=== Document excerpt ===
Artificial intelligence is no longer a distant idea in healthcare. It is already shaping how clinicians read images, manage information, identify patterns, support decision making, and improve workflows. For medical students, this creates both an opportunity and a challenge. AI has the potential to strengthen care, but only if future doctors understand how to use it critically, ethically, and safely.
That is where AIMS comes in.
Artificial Intelligence for Medical Students, or AIMS, is an Erasmus+ cooperation project designed to help medical education keep pace with a changing healthcare environment. The project brings together universities, healthcare expertise, and digital learning specialists to create practical resources that support AI literacy in medicine. Rather than treating AI as a purely technical subject, AIMS focuses on how it can be understood and applied in real educational and clinical contexts.
The need is clear. Many students will graduate into health systems where AI-supported tools are already present. Some may encounter decision-support systems, AI-assisted imaging, digital triage tools, predictive analytics, or generative AI systems that help organise information. Yet many medical programmes still offer limited opportunities to explore how these systems work, what their limits are, and how doctors should respond when technology influences care.
Understanding AI in medicine is not just about knowing what a system can do. It is also about asking the right questions. What data was used to build it? Where might bias appear? How should outputs be interpreted? When should clinical judgement override an automated recommendation? How should patient trust and data protection be maintained? These are not side issues. They are central to safe and professional practice.
=== Recorded information ===
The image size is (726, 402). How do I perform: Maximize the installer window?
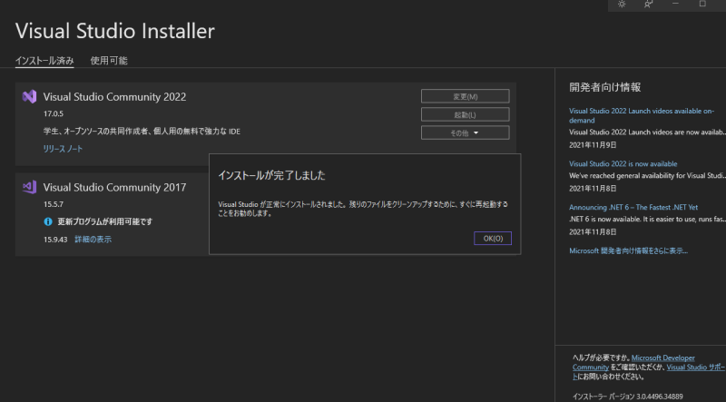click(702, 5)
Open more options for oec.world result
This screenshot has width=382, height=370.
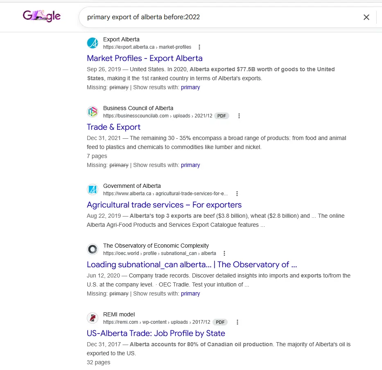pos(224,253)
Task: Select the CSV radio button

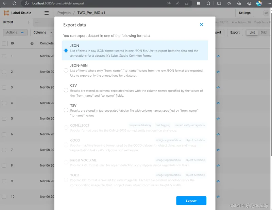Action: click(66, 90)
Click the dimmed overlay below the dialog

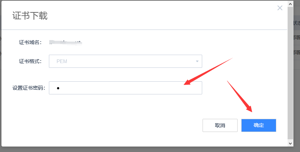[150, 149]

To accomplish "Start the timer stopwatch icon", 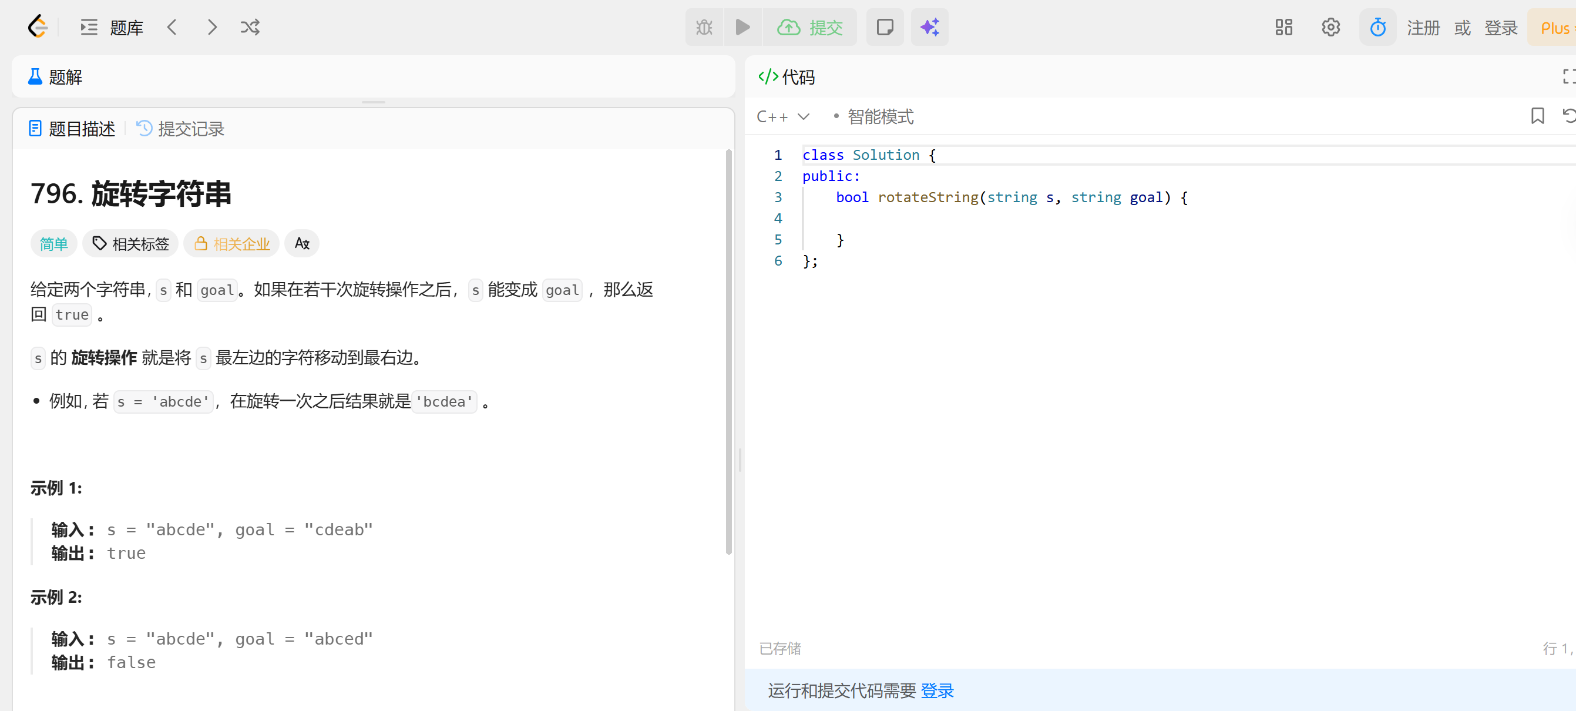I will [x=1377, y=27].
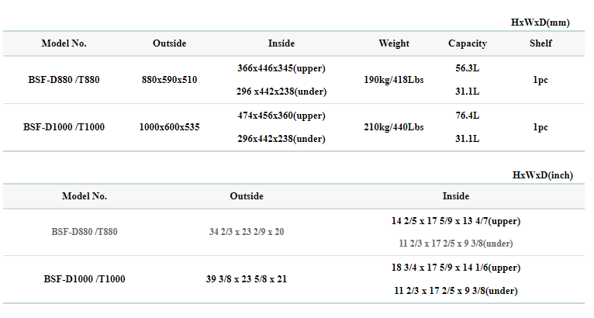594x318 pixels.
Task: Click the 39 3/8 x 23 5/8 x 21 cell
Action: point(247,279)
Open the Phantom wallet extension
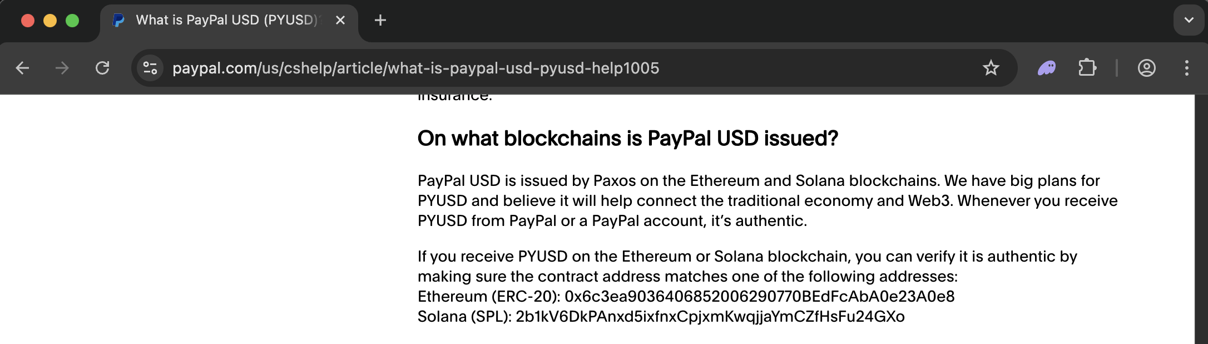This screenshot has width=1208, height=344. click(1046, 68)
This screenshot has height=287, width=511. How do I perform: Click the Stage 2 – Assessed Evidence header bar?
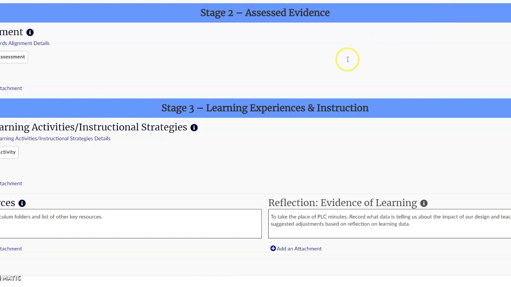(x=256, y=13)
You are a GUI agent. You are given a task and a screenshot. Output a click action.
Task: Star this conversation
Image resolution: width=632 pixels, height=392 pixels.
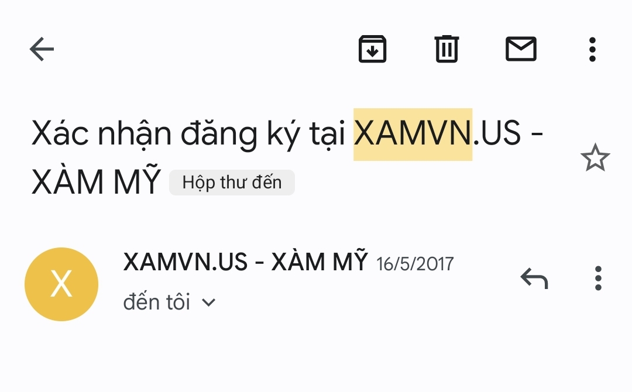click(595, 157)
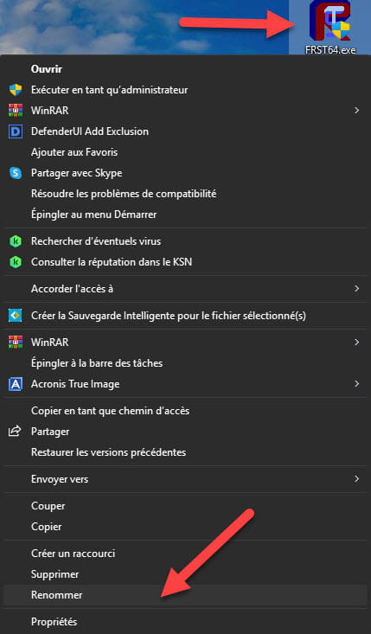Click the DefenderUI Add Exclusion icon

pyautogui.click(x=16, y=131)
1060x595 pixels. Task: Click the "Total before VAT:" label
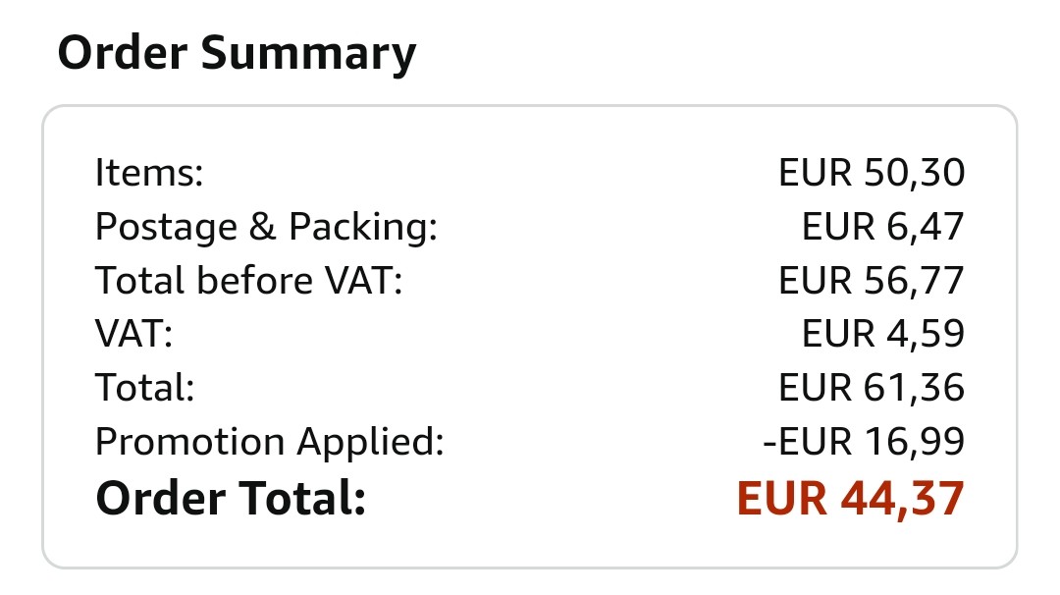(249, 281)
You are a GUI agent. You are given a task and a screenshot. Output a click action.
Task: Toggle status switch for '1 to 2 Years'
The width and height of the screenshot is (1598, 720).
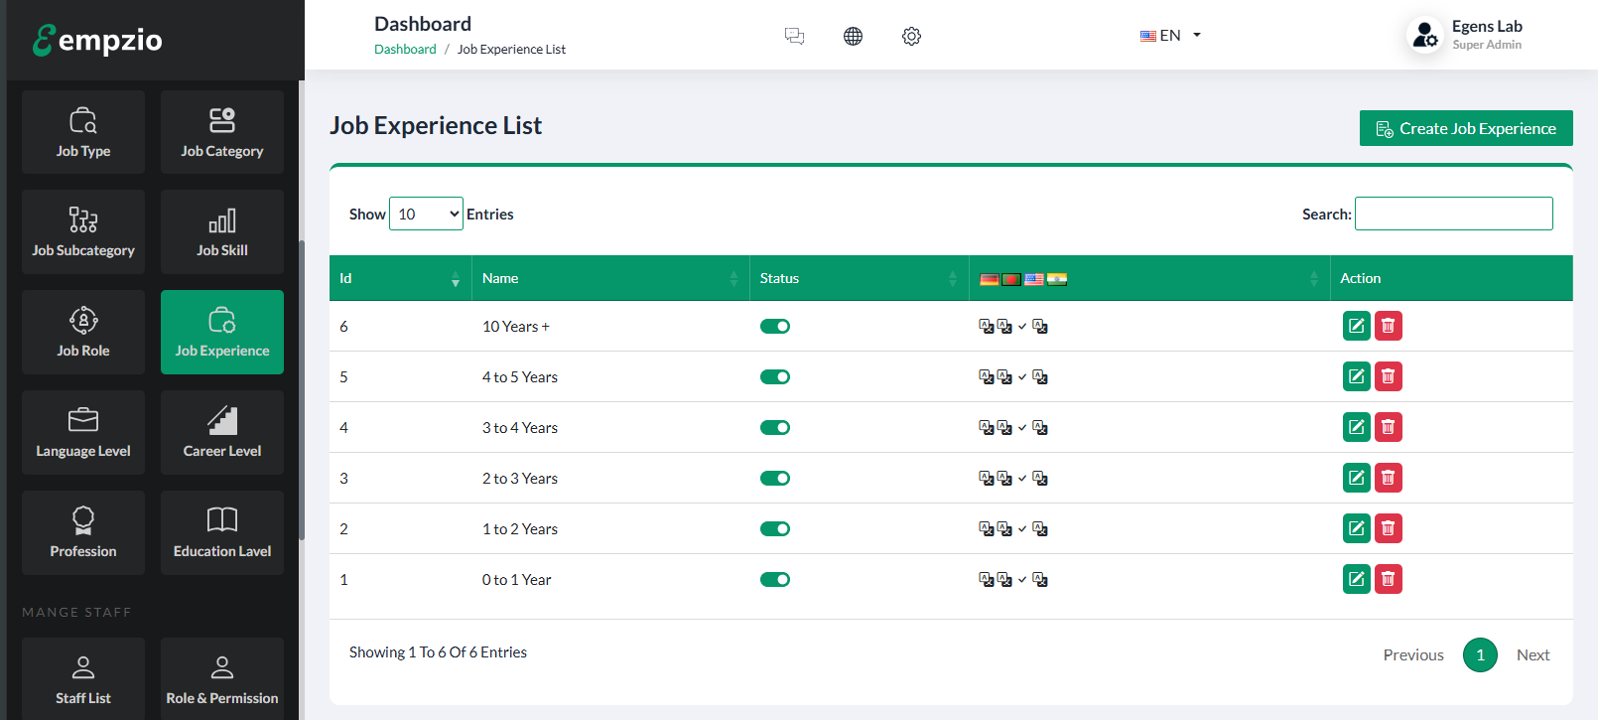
===
_Assigned task_.
Please retype the passage on AI in medical education above, between "The need is" and "and professional practice.", inclusive.

_Your solution_.
The need is clear. Many students will graduate into health systems where AI-supported tools are already present. Some may encounter decision-support systems, AI-assisted imaging, digital triage tools, predictive analytics, or generative AI systems that help organise information. Yet many medical programmes still offer limited opportunities to explore how these systems work, what their limits are, and how doctors should respond when technology influences care.
Understanding AI in medicine is not just about knowing what a system can do. It is also about asking the right questions. What data was used to build it? Where might bias appear? How should outputs be interpreted? When should clinical judgement override an automated recommendation? How should patient trust and data protection be maintained? These are not side issues. They are central to safe and professional practice.